I think of advances in architecture and winding, complicated roads.  I think of advancing armies and victorious gladiators and Roman mythology.  I think of it all coming down, first all at once and then a little more as time progressed.  And then I think of the ruins.

I think of the ruins where buildings once were and I think of how tourists flock to them in the modern age.  I think about how the Colosseum is a top attraction, about how people come from all over the world to walk around former buildings, wrecked roads.  How people will leave their structured homes in structured cities and gladly pay the admission to walk amongst what was.

I think of all the photographs taken to capture the beauty of the fallen.  People will snap, pose, ask others to take pictures for them.  People will use up film, battery life, ink cartridges.  These pictures will be framed, put in scrapbooks, published to the internet — and people will be jealous, wishing that they, too, had a chance to go to Rome, to walk the ruins.  They will voice their desire to go there someday, to witness something so pretty firsthand.

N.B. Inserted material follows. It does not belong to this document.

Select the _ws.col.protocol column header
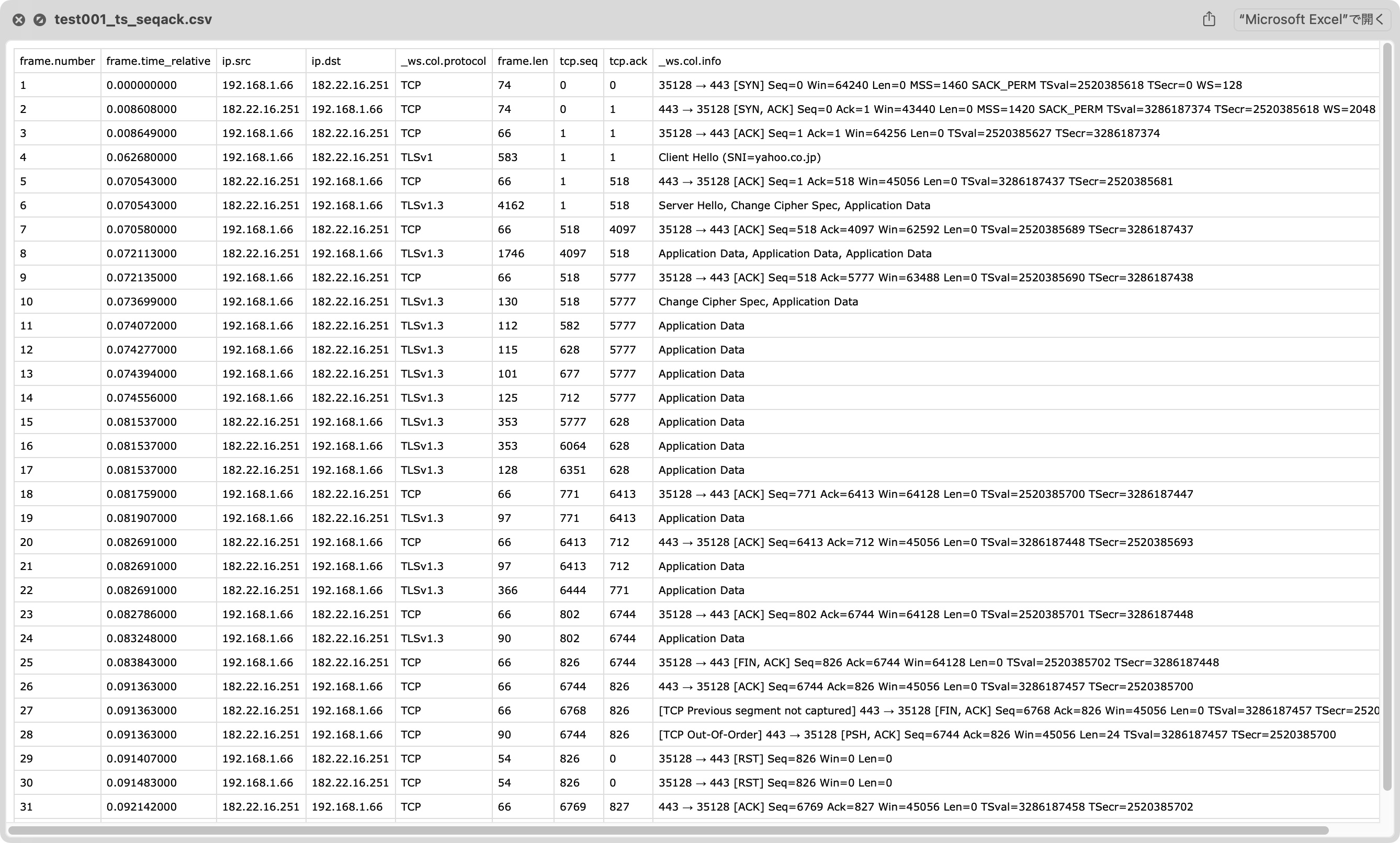This screenshot has width=1400, height=843. pyautogui.click(x=443, y=61)
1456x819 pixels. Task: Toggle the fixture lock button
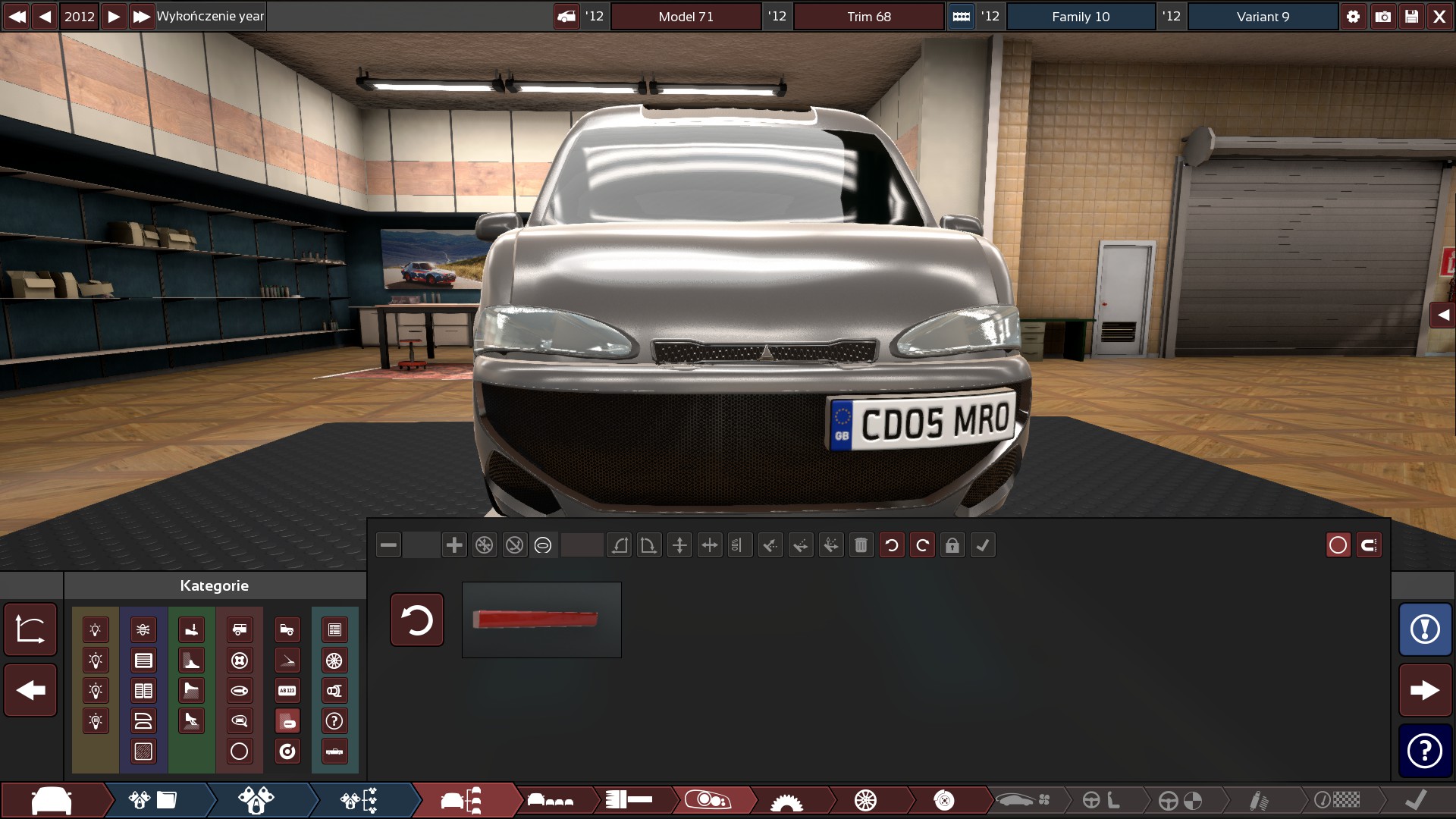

And I think of how no one thought it was pretty when Rome was burning.  Even the music Nero played hit sour in people’s ears.  I wonder if anyone in the midst of the chaos knew what relics they were creating.  I doubt anyone who witnessed the wreckage firsthand thought about exactly how things would be when the dust finally settled.  Just what would emerge after Rome collapsed in on itself.  That there will be beauty in the fallen and beauty in what remains.